— Ejercicio escrito A —
Según el texto sobre los pescadores de Bermeo, ¿en qué parque dejó el bus a los visitantes?

Los pescadores de Bermeo

 Bermeo es un puerto de pescadores en las costas del Cantábrico, lluvioso, húmedo y encantador al mismo tiempo, colmado de esculturas e ideal para degustar pescados y mariscos recién llegados del mar.

por Diego Horacio Carnio

Cuando surgió la idea de visitar un pueblo de pescadores no lo dudamos ni un instante. Desde chico me sentí fascinado por relatos que tenían al mar como contexto y al ser humano como protagonista, a veces de hazañas pesqueras, a veces de supervivencias increíbles, a veces de piratas y firibusteros y otras veces de persecusiones y venganzas. Se me vienen a la memoria El viejo y el mar de Ernest Hemingway o Moby Dick de Herman Melville. Imagino esas horas previas al amanecer, cuando las embarcaciones se preparan para zarpar rumbo a la inmensidad del agua, con las redes aún vacías pero las expectativas colmadas con obtener una estupenda pesca del día.

Lamentablemente, no llegamos a Bermeo antes que salga el sol, como para ver esa ceremoinia metódica que cada marinero realiza antes de lanzarse a la mar. Llegamos casi al mediodía, así que con mucha suerte quizá podríamos ver el retorno de los pescadores a la costa, al hogar, con sus preciados botines de pescados y frutos marinos listos para ser vendidos en las inmediaciones del puerto. Llegamos casi al mediodía les decía, cuando nuestro bus nos dejó en el Parque Lamera, uno de los pulmones verdes de un pueblo que sin él igual estaría colmado del aire del mar.

— Registros —
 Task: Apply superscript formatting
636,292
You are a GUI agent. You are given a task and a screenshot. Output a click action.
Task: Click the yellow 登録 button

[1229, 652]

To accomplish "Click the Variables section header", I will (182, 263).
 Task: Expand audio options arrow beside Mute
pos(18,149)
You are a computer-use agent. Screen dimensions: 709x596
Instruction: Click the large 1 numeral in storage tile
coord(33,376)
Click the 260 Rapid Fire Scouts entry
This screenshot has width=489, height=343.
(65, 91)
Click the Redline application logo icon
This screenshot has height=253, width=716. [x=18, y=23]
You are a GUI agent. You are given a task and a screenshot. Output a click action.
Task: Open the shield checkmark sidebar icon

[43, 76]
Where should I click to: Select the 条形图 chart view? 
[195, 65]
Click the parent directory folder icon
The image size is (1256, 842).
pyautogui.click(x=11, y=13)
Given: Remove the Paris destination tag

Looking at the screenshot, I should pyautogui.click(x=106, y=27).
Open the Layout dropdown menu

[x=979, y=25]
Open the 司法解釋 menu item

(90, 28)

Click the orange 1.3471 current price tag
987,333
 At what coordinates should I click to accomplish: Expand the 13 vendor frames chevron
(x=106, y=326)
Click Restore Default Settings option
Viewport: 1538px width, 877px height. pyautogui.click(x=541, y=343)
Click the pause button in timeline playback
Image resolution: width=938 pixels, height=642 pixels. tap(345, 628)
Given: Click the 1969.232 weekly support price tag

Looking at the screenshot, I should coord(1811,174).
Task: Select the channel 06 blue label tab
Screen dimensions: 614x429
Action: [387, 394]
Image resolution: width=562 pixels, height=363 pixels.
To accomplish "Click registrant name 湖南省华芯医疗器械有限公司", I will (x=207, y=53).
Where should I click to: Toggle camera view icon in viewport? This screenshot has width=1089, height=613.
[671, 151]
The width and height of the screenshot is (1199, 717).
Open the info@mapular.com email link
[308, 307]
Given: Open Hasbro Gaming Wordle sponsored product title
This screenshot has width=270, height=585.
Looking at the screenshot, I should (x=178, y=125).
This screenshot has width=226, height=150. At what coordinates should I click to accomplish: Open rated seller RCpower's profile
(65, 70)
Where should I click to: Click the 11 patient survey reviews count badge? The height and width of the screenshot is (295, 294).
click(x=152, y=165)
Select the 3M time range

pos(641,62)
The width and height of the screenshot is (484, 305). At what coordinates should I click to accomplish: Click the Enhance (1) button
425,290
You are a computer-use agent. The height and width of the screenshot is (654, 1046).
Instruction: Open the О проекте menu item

— Ejercicio escrito B —
Convierte en una lista JSON de cadenas el tramo de los registros que va desde la línea que contiene "You are a computer-use agent. The" hasta el final de los registros, con una cadena por línea y sin incluir las líneas en blanco.

— Respuesta correcta A —
En el Parque Lamera.

— Respuesta correcta B —
[
  "You are a computer-use agent. The height and width of the screenshot is (654, 1046).",
  "Instruction: Open the О проекте menu item"
]